Tuttavia, a lungo andare le conoscenze ed il ruolo di Ipazia cominciarono a diventare scomodi per varie ragioni. Prima fra tutte il suo paganesimo. Infatti, ella rifiutò di convertirsi al Cristianesimo, tanto più che anche se pagana affermava comunque la totale differenza fra scienza e religione. Inoltre una donna con un ruolo sociale così preponderante era una minaccia per una società in cui vigeva una misoginia di natura aristotelica e cristiana. Viene così lapidata e uccisa da una folla di fanatici cristiani, probabilmente parabolani, con una violenza inaudita, tanto che alcuni storici raccontano che anche dopo la sua morte la folla avrebbe continuato ad oltraggiare il suo corpo.

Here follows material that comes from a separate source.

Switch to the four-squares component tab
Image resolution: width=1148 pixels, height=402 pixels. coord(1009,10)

La violenza della società: Anna Karenina e Hester

Se Ipazia secoli prima è stata lapidata, nei secoli successivi le donne hanno sempre di più subito umiliazioni, non solamente fisiche, ma psicologiche. La società ha sempre ostacolato la libertà della donna impedendole di amare e di scegliersi la vita che desiderava. Emblema di tale meccanismo è la figura letteraria di Anna Karenina. Questa donna, prima inserita a pieno nell’alta società di San Pietroburgo, viene immediatamente esclusa e totalmente discriminata quando lascia il marito perché si è innamorata di un altro. Tolstoj con il suo romanzo ha voluto criticare l’ipocrisia della società nobiliare russa, ma Anna è diventata anche emblema della difficile condizione della donna. Per quanto provi a lottare per inseguire la propria felicità e l’amore, l’emarginazione che la società le fa subire la spinge al suicidio, in una vicenda emblematica dell’impossibilità della donna di scegliere liberamente senza subire delle conseguenze che la devastino. Anna Karenina è ancora oggi modello della donna coraggiosa e forte.

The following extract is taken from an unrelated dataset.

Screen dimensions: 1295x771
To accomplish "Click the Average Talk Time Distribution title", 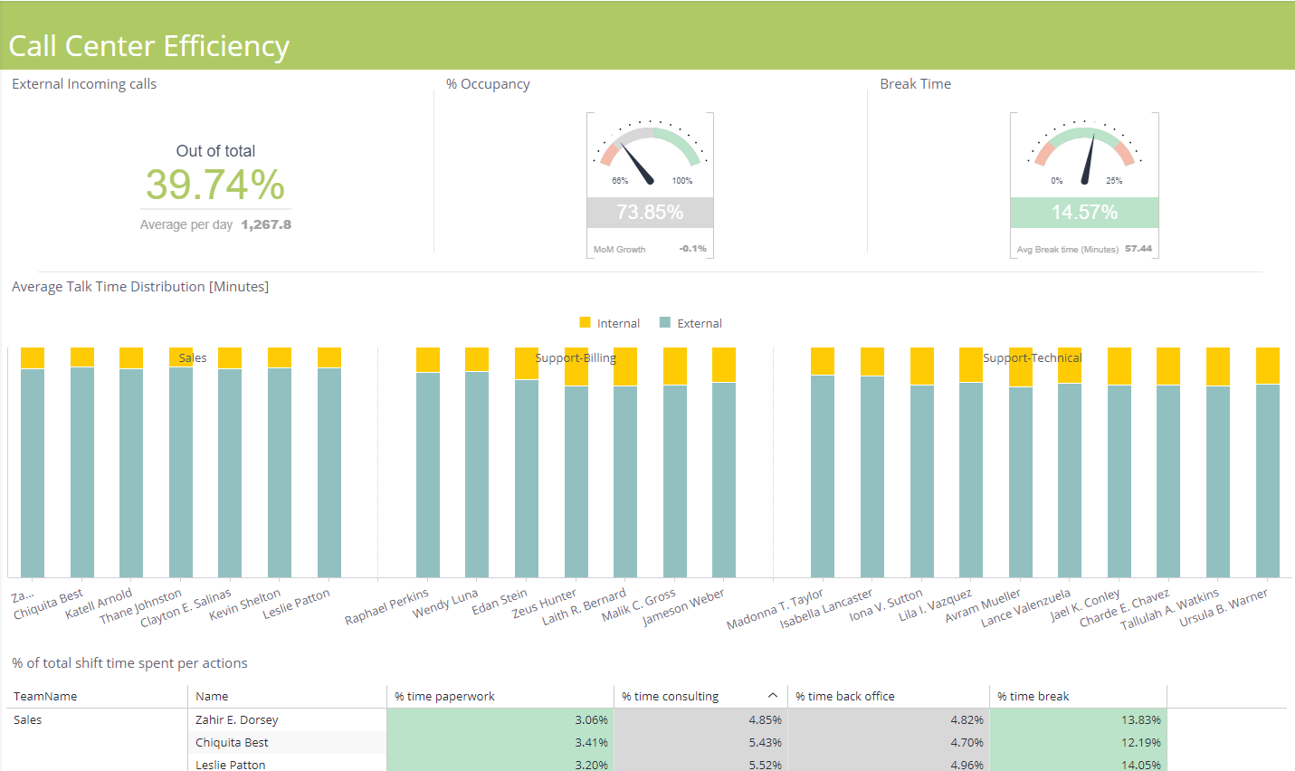I will (x=139, y=286).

Keira Knightley interpreta Anna Karenina nell’omonimo film

L’adulterio è motivo di violenza e discriminazione nei confronti delle donne anche in un romanzo di poco antecedente rispetto al capolavoro di Tolstoj: La lettera scarlatta di Nathaniel Hawthorne. L’autore ha voluto riflettere sulla società puritana e sulla sua eccessiva condanna dell’adulterio, spesso punito addirittura con la morte. Ciò è dovuto anche al fatto che nella sua famiglia vi era un magistrato che aveva partecipato ai processi alle streghe di Salem. Hawthorne era quindi sensibile alla tematica, cambiando anche il proprio cognome per allontanarsene. Il romanzo è infatti costruito come un processo a una donna, non per stregoneria, ma per adulterio, che viene costretta a portare una A di “adultera”.

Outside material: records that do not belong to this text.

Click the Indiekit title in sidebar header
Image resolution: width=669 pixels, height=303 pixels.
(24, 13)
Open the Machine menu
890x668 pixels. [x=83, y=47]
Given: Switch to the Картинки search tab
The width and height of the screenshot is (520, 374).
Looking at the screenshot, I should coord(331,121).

Contro la violenza, in generale

L’accusa che maggiormente si legge sul web contro una giornata come questa, è quella di specificare che sia da eliminare “solo” la violenza sulle donne. È un fraintendimento abbastanza comune, ma bisogna comprendere che, solo perché si pone l’accento in questo caso su determinate situazioni che hanno accomunato il genere femminile, non per questo la lotta non sia contro la violenza in genere e non solo di genere. Se ci sono insegnamenti che la storia e le pagine dei libri possono offrirci, senza dubbio fra questi vanno annoverati la sensibilità verso ciò che ci circonda, l’importanza della libertà di pensiero ed il rispetto per la vita di ognuno. Facciamo in modo, quindi, che le manifestazioni e riflessioni di oggi non siano parole vuote a cui pensiamo il 25 Novembre, ma che ci accompagnino ogni giorno della nostra vita per costruire una società di cui andare fieri.